My uncle slipped noiselessly out to where Aunty Boone stood, her head so
near to the canvas wagon-cover inside of which I lay that I could hear
all that was said.

She was always a night prowler. What other women learn now from the
evening newspaper or from neighborly gossip she, being created without a
sense of fear, went forth in her time and gathered at first hand.

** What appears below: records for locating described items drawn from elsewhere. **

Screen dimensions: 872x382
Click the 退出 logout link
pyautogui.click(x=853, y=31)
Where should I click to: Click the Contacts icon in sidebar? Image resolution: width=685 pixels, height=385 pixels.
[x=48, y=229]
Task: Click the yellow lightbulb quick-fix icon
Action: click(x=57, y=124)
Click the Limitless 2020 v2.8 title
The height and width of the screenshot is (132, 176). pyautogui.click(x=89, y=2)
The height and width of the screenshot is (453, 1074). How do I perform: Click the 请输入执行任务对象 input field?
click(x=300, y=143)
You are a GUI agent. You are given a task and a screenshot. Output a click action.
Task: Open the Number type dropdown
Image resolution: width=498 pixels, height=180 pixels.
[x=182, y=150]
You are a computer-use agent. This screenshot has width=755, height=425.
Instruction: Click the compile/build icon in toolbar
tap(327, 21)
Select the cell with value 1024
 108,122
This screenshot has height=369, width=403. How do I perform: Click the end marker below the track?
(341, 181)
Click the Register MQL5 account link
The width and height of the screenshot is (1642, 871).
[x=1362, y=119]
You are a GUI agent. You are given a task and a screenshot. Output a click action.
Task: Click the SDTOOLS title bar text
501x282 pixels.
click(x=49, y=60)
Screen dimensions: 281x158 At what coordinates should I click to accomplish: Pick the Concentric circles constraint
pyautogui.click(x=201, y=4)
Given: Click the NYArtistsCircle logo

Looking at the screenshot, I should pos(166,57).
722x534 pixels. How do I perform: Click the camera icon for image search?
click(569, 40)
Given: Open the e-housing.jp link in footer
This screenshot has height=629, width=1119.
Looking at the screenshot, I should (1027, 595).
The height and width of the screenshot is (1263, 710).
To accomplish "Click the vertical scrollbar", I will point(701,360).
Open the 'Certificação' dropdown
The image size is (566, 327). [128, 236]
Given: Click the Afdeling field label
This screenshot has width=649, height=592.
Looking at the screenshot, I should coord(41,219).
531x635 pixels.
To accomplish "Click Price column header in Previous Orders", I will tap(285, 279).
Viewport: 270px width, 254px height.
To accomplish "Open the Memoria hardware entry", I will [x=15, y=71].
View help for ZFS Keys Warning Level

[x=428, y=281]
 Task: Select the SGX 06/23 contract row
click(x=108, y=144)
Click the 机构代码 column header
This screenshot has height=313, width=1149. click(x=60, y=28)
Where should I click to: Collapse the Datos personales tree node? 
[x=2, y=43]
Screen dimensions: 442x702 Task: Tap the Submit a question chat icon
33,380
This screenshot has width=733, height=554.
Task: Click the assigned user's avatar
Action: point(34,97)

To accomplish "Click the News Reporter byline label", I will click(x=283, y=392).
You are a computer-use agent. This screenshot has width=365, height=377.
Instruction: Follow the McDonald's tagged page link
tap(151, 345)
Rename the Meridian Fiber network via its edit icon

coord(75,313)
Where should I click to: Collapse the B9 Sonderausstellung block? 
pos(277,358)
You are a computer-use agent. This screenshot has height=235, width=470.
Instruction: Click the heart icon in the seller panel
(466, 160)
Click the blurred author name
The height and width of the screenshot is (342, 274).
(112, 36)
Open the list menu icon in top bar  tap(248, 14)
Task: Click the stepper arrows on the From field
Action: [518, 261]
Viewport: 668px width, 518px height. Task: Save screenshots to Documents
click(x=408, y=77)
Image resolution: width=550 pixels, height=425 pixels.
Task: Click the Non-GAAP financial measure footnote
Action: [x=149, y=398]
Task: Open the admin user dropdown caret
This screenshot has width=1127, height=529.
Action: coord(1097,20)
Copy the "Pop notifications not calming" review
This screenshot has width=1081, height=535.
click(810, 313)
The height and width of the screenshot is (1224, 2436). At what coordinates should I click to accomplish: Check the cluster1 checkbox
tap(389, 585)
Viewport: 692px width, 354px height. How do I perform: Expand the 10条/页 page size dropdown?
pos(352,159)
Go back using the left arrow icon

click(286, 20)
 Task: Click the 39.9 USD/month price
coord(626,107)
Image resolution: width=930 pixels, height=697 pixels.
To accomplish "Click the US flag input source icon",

"I been prospectin' up 'round the saloon, Cla'nden. They's a nasty mess
of Mexicans in town, all gettin' drunk."

Then I heard a faint rustle of the bushes and I knew that the woman was
slipping away to her place under the wagon. I remembered the Mexican
whom I had last seen across the street from the Clarenden store in
Independence. These were bad Mexicans, as Aunty Boone had said, and that
man had seemed in a silent way a friend of my uncle. I wondered what
would happen next. It soon happened. My uncle Esmond came inside the
wagon and called, softly:

"Gail, wake up."

"I'm awake," I replied, in a half-whisper, as alert as a mystery-loving
boy could be.

"Slip over to Jondo and tell him there are Mexicans in town, and I'm
going across the river to see what's up. Tell him to wake up everybody
and have them stay in the wagons till I get back."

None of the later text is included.